1. I ran out of stuff to clean my fermentation jug so I went to the local brew store and they sold me this star san sanitation stuff but it looks like I just put dish soap in. is it still ok to use?
2. In my first batch of cranberry cider 3 of the bottles the caps look like they are ready to blow off did I screw up? They went from the normal crimped cap look to a big bulged.
3. Also on that batch of cranberry cider it was still bubbling away after sitting for 2.5 weeks. Was it OK to bottle it at this point?
 
1) Yes. Star San foams like a mother. It will not impart any flavors into the finished product.
2) Uncap those sooner than later. In the sink preferably. It's going to gush. While you're at it, put the remaining bottles in a bucket or bin just in case they go.
3) I already know the answer to this, but did you check the gravity? Airlock activity means nothing. Gravity is the only thing that will tell you if fermentation is done.

Welcome and good luck!
 
2. Stupid question but would only a few do it when they are all identical? Is it just over carbonated? I used the same ratios for my apple cider(That was almost flat) when priming.

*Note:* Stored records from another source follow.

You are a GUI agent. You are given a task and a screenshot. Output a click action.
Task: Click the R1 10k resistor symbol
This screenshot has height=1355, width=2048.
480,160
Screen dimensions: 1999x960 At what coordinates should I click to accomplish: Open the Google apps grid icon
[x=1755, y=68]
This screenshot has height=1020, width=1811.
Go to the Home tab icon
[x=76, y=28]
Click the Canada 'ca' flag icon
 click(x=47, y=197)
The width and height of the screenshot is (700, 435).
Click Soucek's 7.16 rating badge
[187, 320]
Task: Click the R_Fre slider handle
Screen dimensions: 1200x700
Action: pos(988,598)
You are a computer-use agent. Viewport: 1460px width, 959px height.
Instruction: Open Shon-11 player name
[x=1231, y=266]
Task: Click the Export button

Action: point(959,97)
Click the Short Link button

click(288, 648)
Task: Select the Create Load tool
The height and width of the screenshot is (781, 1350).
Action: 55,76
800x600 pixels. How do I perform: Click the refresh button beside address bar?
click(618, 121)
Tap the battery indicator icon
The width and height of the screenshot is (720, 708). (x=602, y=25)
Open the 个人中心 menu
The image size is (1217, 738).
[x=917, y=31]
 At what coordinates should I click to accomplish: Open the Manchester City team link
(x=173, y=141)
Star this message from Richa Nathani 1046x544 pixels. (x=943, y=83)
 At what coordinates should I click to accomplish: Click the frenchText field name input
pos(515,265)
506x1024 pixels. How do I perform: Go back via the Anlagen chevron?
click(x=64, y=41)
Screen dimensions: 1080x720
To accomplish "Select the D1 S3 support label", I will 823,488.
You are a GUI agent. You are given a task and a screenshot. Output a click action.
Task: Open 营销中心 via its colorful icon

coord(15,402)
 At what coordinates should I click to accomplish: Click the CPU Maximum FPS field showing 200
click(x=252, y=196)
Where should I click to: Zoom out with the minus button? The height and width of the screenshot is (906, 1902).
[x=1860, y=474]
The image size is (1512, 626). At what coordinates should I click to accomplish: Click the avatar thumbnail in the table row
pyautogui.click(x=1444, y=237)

3. I did not I'm just starting and have not bought a hydrometer yet.
 
That depends on how much sugar got into those three bottle versus the rest of the batch. If you primed them independently or the sugar didn't dissolve all the way could be likely culprits. To be on the safe side I would uncap all of them, just to burp the pressure.
 
2. Stupid question but would only a few do it when they are all identical? Is it just over carbonated? I used the same ratios for my apple cider(That was almost flat) when priming.
3. I did not I'm just starting and have not bought a hydrometer yet.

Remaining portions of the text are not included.